Boston Mayor Martin Walsh proposed the “Go Boston 2030 Vision and Action Plan,” which will serve to guide the city’s transportation agenda for at least a decade, according to a press release sent from the mayor’s office on Tuesday.
The plan outlines more than 50 improvements to Boston transportation services, including policies promoting more consistent service, improved traffic safety measures and an increase in transit options, according to the release.
Go Boston 2030 is intended to improve transportation within the city and address a multitude of existing transportation challenges, according to a statement from the Boston Transportation Department.
“[The plan] is designed to address transportation inequality, increase economic mobility, and improve climate resiliency within our neighborhoods,” according to the statement. “The Plan is based on moving people … to create greater transportation access, reliability, and safety.”
Go Boston 2030 also includes plans to develop microHUBs, the release stated.
The BTD described a microHUB as a central space in a neighborhood where residents can choose from several forms of transportation in order to better suit their needs, and connect them from one form of transportation to another.
The plan will also pave the way for autonomous vehicles, which are already in the works in Boston. Testing was announced in November of 2016 and began in early January of this year, according to the BTD statement.
Stacy Thompson, deputy director of LivableStreets Alliance, an organization that works to ensure streets are well-kept and accommodating, said community involvement worked to shape the plan and will be an important asset in helping it come to fruition. The projects were narrowed down from 3,500 ideas with the help of citizen voting.
“The city went to [residents] … then they looked at what is feasible and put it in the plan,” Thompson said. “The next 15 years is about implementation and the implementation won’t happen unless the same people who said that they wanted those things show up at public meetings, continue to say that they want those things and continue to advocate and fight for them.”
One of the top policies is the implementation of a Bus Rapid Transit line from Mattapan to the Longwood Medical and Academic area. Thompson said getting thousands of employees to this area every day has impacts that affect not only Boston residents, but also citizens across the country.

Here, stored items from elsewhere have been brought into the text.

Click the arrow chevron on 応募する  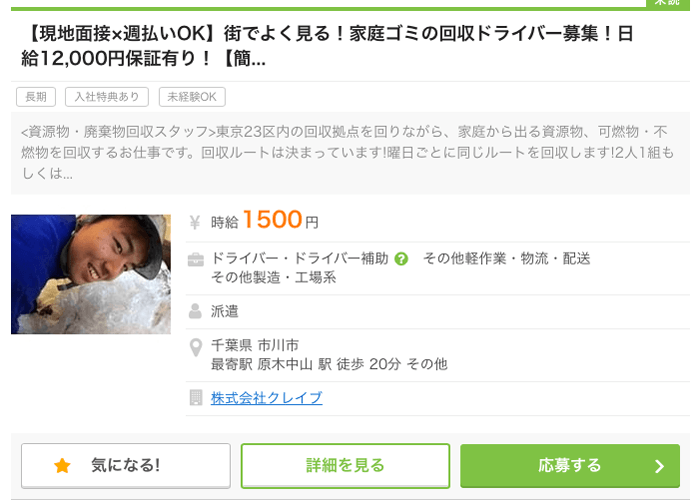pos(659,466)
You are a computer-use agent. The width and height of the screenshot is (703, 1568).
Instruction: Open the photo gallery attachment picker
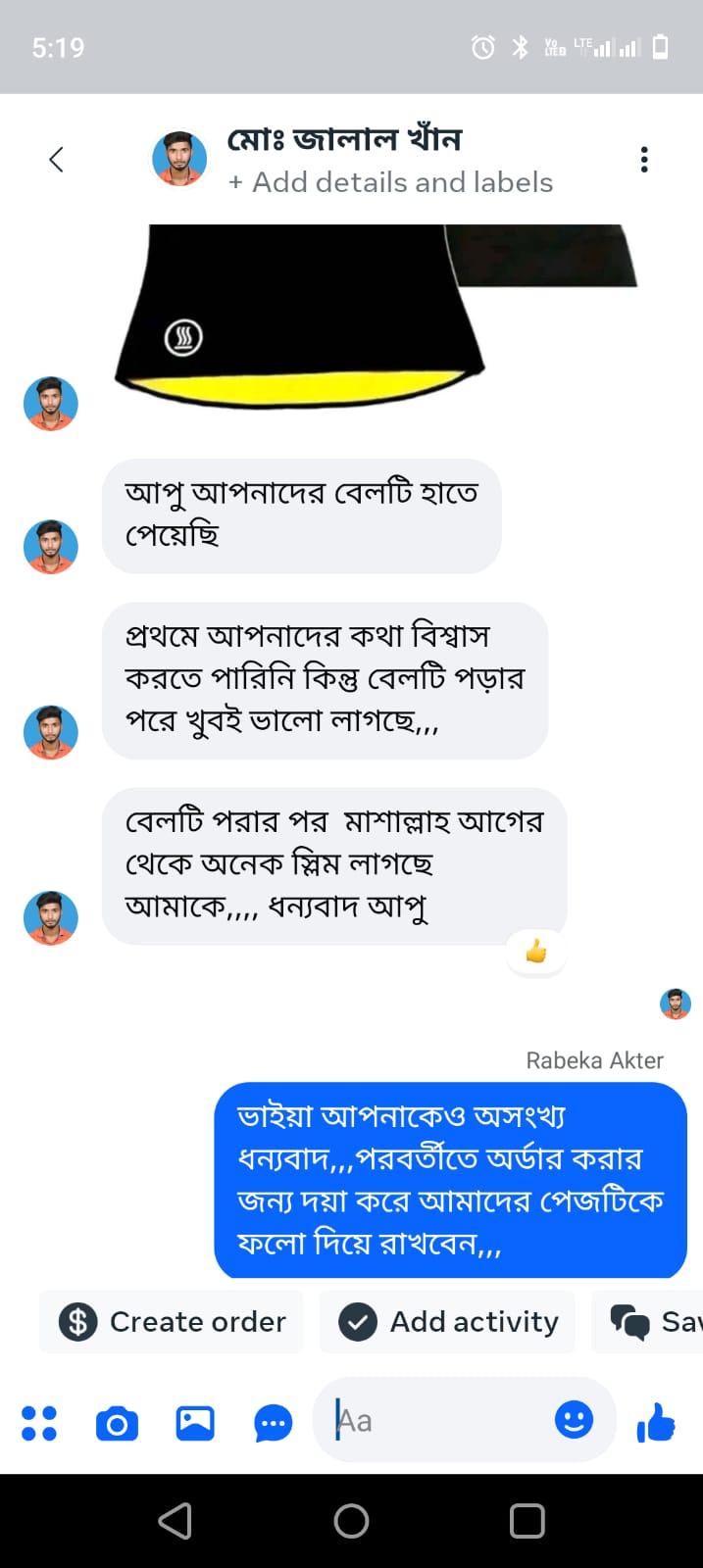(x=194, y=1422)
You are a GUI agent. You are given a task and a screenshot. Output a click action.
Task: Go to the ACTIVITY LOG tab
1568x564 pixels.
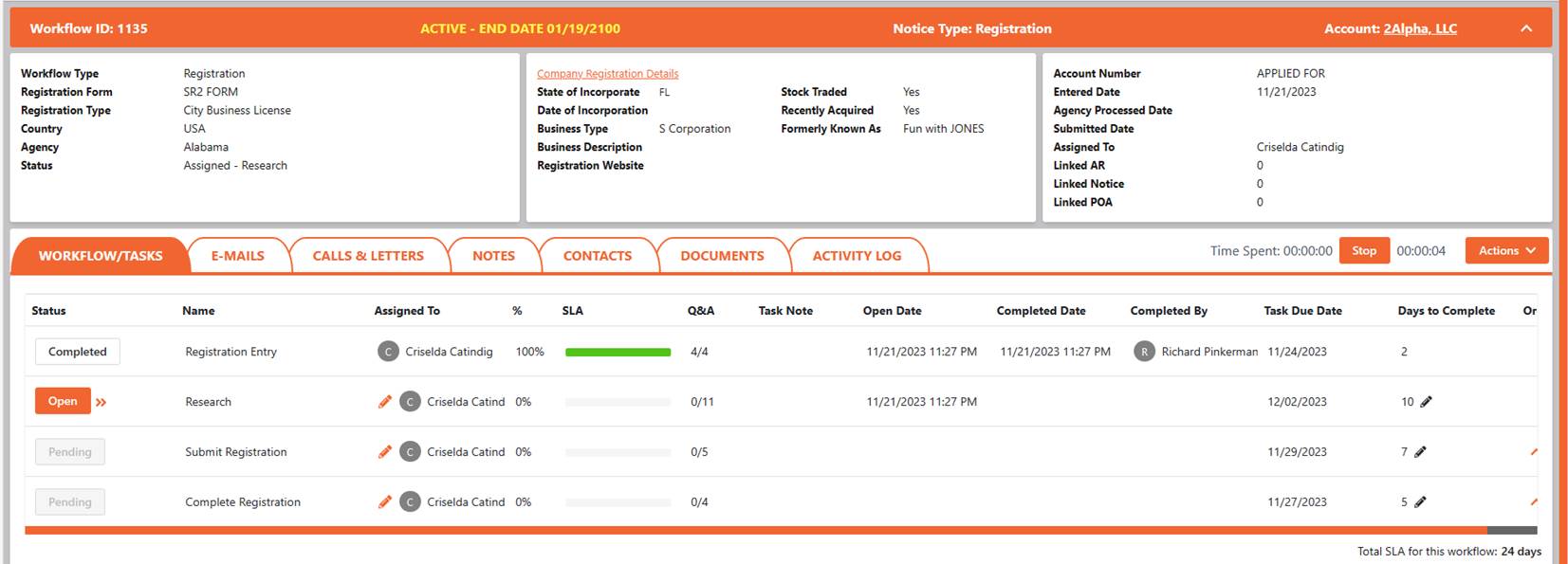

“There are just thousands of hidden jobs in that area and there are lots of folks … who try to get to the Longwood area every day and it’s just a disaster,” Thompson said. “Them getting to work on time regularly means that you and I will have better medical care.”
Rick Dimino, the CEO and president of A Better City, a company that focuses on transportation and sustainability, said the plan highlights the need for better transportation in “the southwest corridor of the city.”
“A lot of these proposals relate to the rapid transit systems which we, as both city leaders and residents and businesses, are going to have to get used to,” Dimino said. “We’re probably going to need to take a parking lane or take a travel lane and make those lanes available to exclusive bus operations.”
Dimino said one of the major challenges of adjusting public transportation routes is ensuring that housing near transportation stops remains affordable and accessible.
“There’s a lot of housing that’s already in proximate relationship to the transit system that’s pretty well-positioned,” Dimino said. “We want to keep that housing rental market affordable so that those folks can have access to that system.”
Several Boston residents expressed their concerns with the current transportation system, and commented on issues the city should direct their attention.
Anthony Sanchez, 24, of Dorchester, said in addition to the trains being outdated, they are constantly overcrowded, and to fix this, the city should replace them.
“The trains, I feel like, are out of date,” Sanchez said. “If we replace the trains with new trains we wouldn’t be so packed.”
Kathleen Babbin, 51, of Brighton, said changes to the crosswalks and bike lanes would work best to ensure the safety of pedestrians.
“The crosswalks definitely need to be extra-highlighted,” Babbin said. [The government] definitely [needs to] make more bike lanes available.”
Benjamin Sallis, 23, of Roxbury, said while the bus system in Boston is more efficient than those of other cities, improvements to the schedule can still be made.
“They do have a relatively routine schedule, and in general the entire bus system is better than a lot of other cities,” Sallis said. “[However,] it frequently happens that two buses will come five minute apart and then no bus will come for an hour. If it were staggered a little bit, it would be easier to get to and from places.”
Cynthia Fernandez contributed to the reporting of this article.